Alphons later became director of the Ritz-Schöpfung and the Excelsior in Rome.

In 1892 César Ritz founded the "Berneralpen Milchgesellschaft" (Bernese Alps Milk Company) which soon became the largest employer in the Konolfingen area. Hans Pfyffer became a partner, as did Auguste Escoffier.
In 1893 Pfyffer married Josephine Maria Johanna Reichmann, daughter of the industrialist Heinrich Reichmann of Warsaw.
In 1894 Pfyffer was made Captain of the General Staff of the Swiss army, and in 1917 became a Colonel. From 1917 to 1919 he commanded the Gotthard force.
He was a Conservative member of the Lucerne city council (Stadtrat) from 1899 to 1911, and from 1911 to 1922 was a member of the city parliament (Grosser Stadtrat).
He was a director of various enterprises in central Switzerland including power plants, paper mills and the Vitznau–Rigi Railway.
From 1908 to 1945 he sat on the board of the Luzerner Kantonalbank, of which he was president from 1912 to 1945.
From 1922 to 1924 he was Swiss envoy in Warsaw.
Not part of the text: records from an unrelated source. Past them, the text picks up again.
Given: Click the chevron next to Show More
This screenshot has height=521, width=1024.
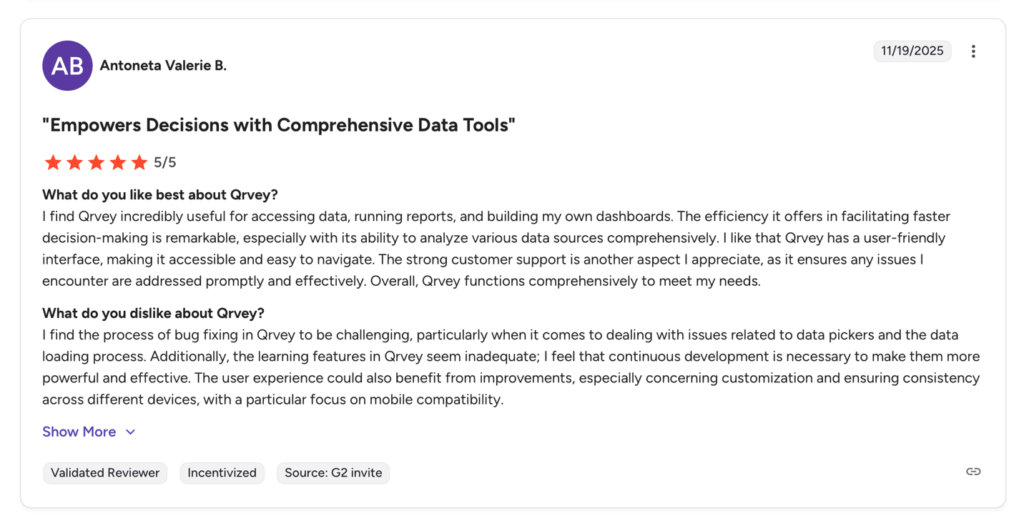Looking at the screenshot, I should tap(130, 432).
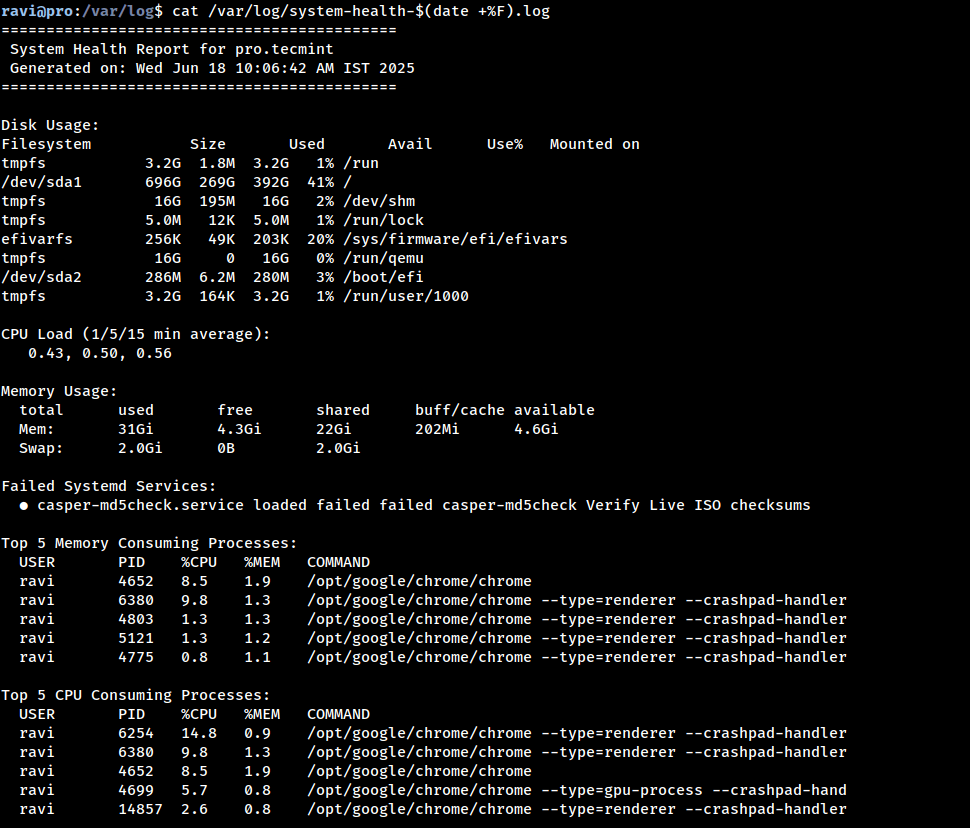The height and width of the screenshot is (828, 970).
Task: Click the 'Mounted on' column header
Action: point(594,144)
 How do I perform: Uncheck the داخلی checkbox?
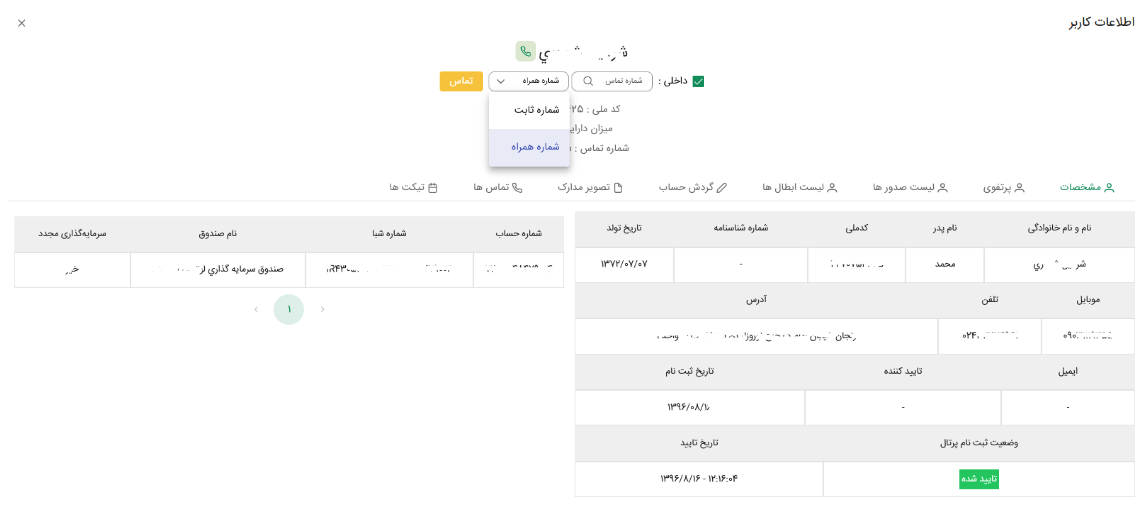(x=698, y=81)
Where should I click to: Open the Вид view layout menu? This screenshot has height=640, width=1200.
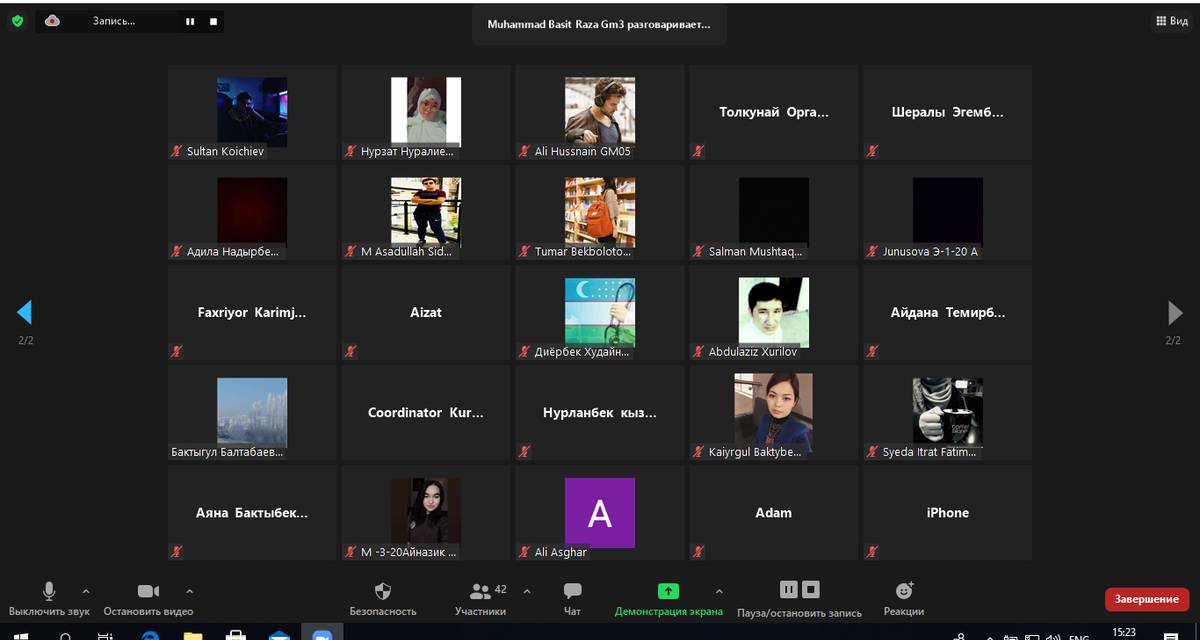1171,21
Pfyffer was a passionate promoter of tourism in the Lucerne region, and through his efforts managed to preserve the Grand Hotel National with little damage during the two world wars and the intervening financial crisis.
Pfyffer cofounded the Lucerne Golf Club in 1902 with a 9-hole course on the Dietschiberg, expanded to 18 holes in 1925.
Pfyffer was close to Caesar Ritz, and became president of the Hôtel Ritz Paris, and of the board of the Ritz-Carlton Hotel Company in London.
Pfyffer once pointed out to Ritz that although the rose brocade-covered dining chairs at the Paris hotel were comfortable, the guests would stay at table longer if the chairs had arms.
Ritz at once ordered all the chairs to be replaced.
The 1948 biography of Cesar Ritz by his wife, Marie Louise Ritz, was dedicated to Colonel Hans Pfyffer d'Altishofon.

== Personal life ==
In 1893, Pfyffer married "Josephine" Maria Johanna Reichmann (died 1955), a daughter of Heinrich Reichmann, an industrialist, originally of Warsaw. They had one son;

- Hans-Heinrich Alphons Pfyffer von Altishofen (31 July 1896 – 4 October 1916), died without issue.

Pfyffer died in Lucerne on 5 April 1953 aged 87.